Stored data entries
*** Block opens ***
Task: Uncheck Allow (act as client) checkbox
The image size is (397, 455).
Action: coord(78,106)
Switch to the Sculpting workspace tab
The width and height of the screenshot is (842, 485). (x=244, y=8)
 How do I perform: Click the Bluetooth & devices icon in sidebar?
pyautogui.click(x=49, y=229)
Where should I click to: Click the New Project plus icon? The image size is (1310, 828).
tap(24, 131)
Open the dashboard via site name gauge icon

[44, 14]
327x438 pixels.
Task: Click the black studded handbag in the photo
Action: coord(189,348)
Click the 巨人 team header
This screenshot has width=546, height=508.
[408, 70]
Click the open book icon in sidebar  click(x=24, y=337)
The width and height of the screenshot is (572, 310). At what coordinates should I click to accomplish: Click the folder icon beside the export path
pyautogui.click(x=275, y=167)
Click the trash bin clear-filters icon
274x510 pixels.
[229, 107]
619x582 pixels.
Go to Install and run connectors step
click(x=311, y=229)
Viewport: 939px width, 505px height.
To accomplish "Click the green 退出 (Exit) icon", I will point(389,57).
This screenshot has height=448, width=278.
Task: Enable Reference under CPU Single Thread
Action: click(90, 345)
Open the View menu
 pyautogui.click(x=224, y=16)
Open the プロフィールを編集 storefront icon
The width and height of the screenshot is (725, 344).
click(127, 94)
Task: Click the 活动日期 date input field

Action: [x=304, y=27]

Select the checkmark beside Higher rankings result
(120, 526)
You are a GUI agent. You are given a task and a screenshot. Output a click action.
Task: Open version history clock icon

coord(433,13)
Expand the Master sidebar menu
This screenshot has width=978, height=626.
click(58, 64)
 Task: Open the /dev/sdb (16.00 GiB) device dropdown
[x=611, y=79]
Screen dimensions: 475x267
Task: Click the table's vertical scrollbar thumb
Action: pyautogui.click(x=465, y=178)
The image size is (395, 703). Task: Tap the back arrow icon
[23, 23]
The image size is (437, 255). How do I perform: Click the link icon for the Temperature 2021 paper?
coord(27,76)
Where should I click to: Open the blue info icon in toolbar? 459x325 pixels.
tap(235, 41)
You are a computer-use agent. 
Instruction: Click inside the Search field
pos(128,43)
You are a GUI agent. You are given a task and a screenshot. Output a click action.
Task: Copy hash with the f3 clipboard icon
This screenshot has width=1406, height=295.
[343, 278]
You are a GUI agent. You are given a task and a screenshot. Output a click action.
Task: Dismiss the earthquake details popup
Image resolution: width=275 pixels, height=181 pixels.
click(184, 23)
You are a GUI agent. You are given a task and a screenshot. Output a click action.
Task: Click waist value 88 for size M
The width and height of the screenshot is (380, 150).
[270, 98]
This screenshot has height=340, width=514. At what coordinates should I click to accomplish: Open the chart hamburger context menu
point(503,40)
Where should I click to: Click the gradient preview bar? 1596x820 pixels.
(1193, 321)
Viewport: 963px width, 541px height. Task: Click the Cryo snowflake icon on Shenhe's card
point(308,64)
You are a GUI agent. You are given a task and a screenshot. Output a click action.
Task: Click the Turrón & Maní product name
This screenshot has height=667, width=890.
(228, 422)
*** Block closes ***
Task to carry out ::
The data above should be returned exactly as written.

Response area ::
Task: Uncheck Allow (act as client) checkbox
The image size is (397, 455).
Action: coord(78,106)
Switch to the Sculpting workspace tab
The width and height of the screenshot is (842, 485). (x=244, y=8)
 How do I perform: Click the Bluetooth & devices icon in sidebar?
pyautogui.click(x=49, y=229)
Where should I click to: Click the New Project plus icon? The image size is (1310, 828).
tap(24, 131)
Open the dashboard via site name gauge icon

[44, 14]
327x438 pixels.
Task: Click the black studded handbag in the photo
Action: coord(189,348)
Click the 巨人 team header
This screenshot has width=546, height=508.
[408, 70]
Click the open book icon in sidebar  click(x=24, y=337)
The width and height of the screenshot is (572, 310). At what coordinates should I click to accomplish: Click the folder icon beside the export path
pyautogui.click(x=275, y=167)
Click the trash bin clear-filters icon
274x510 pixels.
[229, 107]
619x582 pixels.
Go to Install and run connectors step
click(x=311, y=229)
Viewport: 939px width, 505px height.
To accomplish "Click the green 退出 (Exit) icon", I will point(389,57).
This screenshot has height=448, width=278.
Task: Enable Reference under CPU Single Thread
Action: click(90, 345)
Open the View menu
 pyautogui.click(x=224, y=16)
Open the プロフィールを編集 storefront icon
The width and height of the screenshot is (725, 344).
click(127, 94)
Task: Click the 活动日期 date input field

Action: [x=304, y=27]

Select the checkmark beside Higher rankings result
(120, 526)
You are a GUI agent. You are given a task and a screenshot. Output a click action.
Task: Open version history clock icon

coord(433,13)
Expand the Master sidebar menu
This screenshot has width=978, height=626.
click(58, 64)
 Task: Open the /dev/sdb (16.00 GiB) device dropdown
[x=611, y=79]
Screen dimensions: 475x267
Task: Click the table's vertical scrollbar thumb
Action: pyautogui.click(x=465, y=178)
The image size is (395, 703). Task: Tap the back arrow icon
[23, 23]
The image size is (437, 255). How do I perform: Click the link icon for the Temperature 2021 paper?
coord(27,76)
Where should I click to: Open the blue info icon in toolbar? 459x325 pixels.
tap(235, 41)
You are a computer-use agent. 
Instruction: Click inside the Search field
pos(128,43)
You are a GUI agent. You are given a task and a screenshot. Output a click action.
Task: Copy hash with the f3 clipboard icon
This screenshot has width=1406, height=295.
[343, 278]
You are a GUI agent. You are given a task and a screenshot. Output a click action.
Task: Dismiss the earthquake details popup
Image resolution: width=275 pixels, height=181 pixels.
click(184, 23)
You are a GUI agent. You are given a task and a screenshot. Output a click action.
Task: Click waist value 88 for size M
The width and height of the screenshot is (380, 150).
[270, 98]
This screenshot has height=340, width=514. At what coordinates should I click to accomplish: Open the chart hamburger context menu
point(503,40)
Where should I click to: Click the gradient preview bar? 1596x820 pixels.
(1193, 321)
Viewport: 963px width, 541px height. Task: Click the Cryo snowflake icon on Shenhe's card
point(308,64)
You are a GUI agent. You are given a task and a screenshot. Output a click action.
Task: Click the Turrón & Maní product name
This screenshot has height=667, width=890.
(228, 422)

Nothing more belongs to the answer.